Pull out of the data below the stretch of lines bounded by the one containing "View current Issue (195, 1182)" and the one containing "Consulting Services (23, 2370)", both bounds included, unchanged.

• Information:
-- -- --
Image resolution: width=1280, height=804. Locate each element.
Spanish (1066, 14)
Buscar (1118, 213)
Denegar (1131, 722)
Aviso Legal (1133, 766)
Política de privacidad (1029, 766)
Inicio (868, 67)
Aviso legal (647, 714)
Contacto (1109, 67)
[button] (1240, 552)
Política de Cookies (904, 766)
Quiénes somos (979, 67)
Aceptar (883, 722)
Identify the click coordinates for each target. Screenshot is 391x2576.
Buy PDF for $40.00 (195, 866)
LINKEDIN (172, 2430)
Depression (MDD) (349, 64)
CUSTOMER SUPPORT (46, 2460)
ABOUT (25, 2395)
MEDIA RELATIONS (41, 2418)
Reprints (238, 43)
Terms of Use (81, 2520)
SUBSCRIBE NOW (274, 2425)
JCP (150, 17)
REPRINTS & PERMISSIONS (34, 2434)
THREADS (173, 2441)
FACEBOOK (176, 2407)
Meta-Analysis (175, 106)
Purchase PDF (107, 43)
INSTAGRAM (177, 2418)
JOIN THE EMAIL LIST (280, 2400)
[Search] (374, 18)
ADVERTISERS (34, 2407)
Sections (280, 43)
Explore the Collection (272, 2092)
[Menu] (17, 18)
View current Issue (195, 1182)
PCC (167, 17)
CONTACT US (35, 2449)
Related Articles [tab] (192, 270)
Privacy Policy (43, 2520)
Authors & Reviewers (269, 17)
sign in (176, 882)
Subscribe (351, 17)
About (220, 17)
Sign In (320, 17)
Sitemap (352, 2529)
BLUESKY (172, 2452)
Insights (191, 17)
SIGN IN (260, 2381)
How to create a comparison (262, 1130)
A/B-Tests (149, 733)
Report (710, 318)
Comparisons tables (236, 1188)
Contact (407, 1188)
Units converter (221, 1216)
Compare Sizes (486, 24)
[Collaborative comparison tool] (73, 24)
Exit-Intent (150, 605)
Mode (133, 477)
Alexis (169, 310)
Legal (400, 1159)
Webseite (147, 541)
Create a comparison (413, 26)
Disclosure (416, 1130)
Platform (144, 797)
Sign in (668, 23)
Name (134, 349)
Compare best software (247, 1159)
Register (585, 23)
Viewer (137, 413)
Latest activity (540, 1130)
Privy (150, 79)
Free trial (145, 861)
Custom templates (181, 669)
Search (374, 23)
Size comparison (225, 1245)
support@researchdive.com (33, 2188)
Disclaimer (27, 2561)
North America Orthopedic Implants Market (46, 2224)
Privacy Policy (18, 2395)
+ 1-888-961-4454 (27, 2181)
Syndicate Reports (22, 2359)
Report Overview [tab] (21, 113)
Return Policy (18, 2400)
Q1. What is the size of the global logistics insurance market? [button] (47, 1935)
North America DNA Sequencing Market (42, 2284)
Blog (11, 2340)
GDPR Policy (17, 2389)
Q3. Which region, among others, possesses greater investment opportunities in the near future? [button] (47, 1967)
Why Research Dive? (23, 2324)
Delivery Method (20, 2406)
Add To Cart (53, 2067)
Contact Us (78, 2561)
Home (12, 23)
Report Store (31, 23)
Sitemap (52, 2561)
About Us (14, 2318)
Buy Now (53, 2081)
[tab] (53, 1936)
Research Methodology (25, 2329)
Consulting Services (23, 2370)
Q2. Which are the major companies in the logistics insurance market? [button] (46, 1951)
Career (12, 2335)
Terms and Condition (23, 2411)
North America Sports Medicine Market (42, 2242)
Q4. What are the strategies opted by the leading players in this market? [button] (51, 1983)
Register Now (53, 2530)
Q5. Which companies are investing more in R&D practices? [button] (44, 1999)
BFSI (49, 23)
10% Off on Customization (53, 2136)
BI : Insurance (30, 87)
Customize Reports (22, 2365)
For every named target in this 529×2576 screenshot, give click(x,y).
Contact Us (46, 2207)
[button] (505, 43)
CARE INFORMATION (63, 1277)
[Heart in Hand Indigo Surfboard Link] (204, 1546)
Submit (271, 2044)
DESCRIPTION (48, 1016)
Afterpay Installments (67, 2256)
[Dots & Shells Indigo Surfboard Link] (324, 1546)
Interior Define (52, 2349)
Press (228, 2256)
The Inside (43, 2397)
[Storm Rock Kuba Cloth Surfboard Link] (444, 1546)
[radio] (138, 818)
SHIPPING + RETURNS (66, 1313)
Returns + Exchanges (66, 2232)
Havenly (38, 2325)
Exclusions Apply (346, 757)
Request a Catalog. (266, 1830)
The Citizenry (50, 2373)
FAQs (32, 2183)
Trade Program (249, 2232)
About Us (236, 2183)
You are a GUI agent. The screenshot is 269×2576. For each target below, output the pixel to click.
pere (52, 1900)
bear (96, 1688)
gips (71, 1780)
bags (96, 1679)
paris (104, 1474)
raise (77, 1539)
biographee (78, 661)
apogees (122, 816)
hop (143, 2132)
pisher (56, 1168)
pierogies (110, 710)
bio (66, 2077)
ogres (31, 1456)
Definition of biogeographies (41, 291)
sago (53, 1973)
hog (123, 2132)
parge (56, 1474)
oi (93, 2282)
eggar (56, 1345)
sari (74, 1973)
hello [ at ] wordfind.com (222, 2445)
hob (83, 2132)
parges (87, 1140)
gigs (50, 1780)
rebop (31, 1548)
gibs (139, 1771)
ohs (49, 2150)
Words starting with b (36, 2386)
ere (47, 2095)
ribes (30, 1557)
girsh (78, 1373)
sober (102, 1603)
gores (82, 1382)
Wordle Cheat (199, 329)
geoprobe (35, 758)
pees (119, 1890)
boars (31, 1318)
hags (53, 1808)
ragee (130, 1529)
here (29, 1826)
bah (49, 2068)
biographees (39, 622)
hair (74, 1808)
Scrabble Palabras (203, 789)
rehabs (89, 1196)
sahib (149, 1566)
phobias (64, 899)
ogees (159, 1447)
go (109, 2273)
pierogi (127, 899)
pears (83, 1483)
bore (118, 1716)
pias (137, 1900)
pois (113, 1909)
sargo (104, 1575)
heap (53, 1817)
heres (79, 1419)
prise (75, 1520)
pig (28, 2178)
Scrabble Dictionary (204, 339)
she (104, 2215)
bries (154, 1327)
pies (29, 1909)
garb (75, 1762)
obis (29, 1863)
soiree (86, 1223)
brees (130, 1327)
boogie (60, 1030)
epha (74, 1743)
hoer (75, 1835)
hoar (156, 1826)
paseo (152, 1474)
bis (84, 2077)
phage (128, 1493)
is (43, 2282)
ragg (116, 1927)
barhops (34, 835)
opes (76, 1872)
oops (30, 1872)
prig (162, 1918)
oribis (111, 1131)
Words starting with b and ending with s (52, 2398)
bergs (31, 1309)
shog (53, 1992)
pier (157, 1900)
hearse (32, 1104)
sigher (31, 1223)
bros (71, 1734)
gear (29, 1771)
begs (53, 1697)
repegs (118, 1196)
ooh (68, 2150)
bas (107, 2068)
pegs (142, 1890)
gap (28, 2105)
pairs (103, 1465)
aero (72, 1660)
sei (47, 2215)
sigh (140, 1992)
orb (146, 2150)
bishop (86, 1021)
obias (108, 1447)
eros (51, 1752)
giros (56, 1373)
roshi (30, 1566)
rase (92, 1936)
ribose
-- -- --
• Answer to this task:
View current Issue (195, 1182)
PCC (167, 17)
CONTACT US (35, 2449)
Related Articles [tab] (192, 270)
Privacy Policy (43, 2520)
Authors & Reviewers (269, 17)
sign in (176, 882)
Subscribe (351, 17)
About (220, 17)
Sign In (320, 17)
Sitemap (352, 2529)
BLUESKY (172, 2452)
Insights (191, 17)
SIGN IN (260, 2381)
How to create a comparison (262, 1130)
A/B-Tests (149, 733)
Report (710, 318)
Comparisons tables (236, 1188)
Contact (407, 1188)
Units converter (221, 1216)
Compare Sizes (486, 24)
[Collaborative comparison tool] (73, 24)
Exit-Intent (150, 605)
Mode (133, 477)
Alexis (169, 310)
Legal (400, 1159)
Webseite (147, 541)
Create a comparison (413, 26)
Disclosure (416, 1130)
Platform (144, 797)
Sign in (668, 23)
Name (134, 349)
Compare best software (247, 1159)
Register (585, 23)
Viewer (137, 413)
Latest activity (540, 1130)
Privy (150, 79)
Free trial (145, 861)
Custom templates (181, 669)
Search (374, 23)
Size comparison (225, 1245)
support@researchdive.com (33, 2188)
Disclaimer (27, 2561)
North America Orthopedic Implants Market (46, 2224)
Privacy Policy (18, 2395)
+ 1-888-961-4454 (27, 2181)
Syndicate Reports (22, 2359)
Report Overview [tab] (21, 113)
Return Policy (18, 2400)
Q1. What is the size of the global logistics insurance market? [button] (47, 1935)
North America DNA Sequencing Market (42, 2284)
Blog (11, 2340)
GDPR Policy (17, 2389)
Q3. Which region, among others, possesses greater investment opportunities in the near future? [button] (47, 1967)
Why Research Dive? (23, 2324)
Delivery Method (20, 2406)
Add To Cart (53, 2067)
Contact Us (78, 2561)
Home (12, 23)
Report Store (31, 23)
Sitemap (52, 2561)
About Us (14, 2318)
Buy Now (53, 2081)
[tab] (53, 1936)
Research Methodology (25, 2329)
Consulting Services (23, 2370)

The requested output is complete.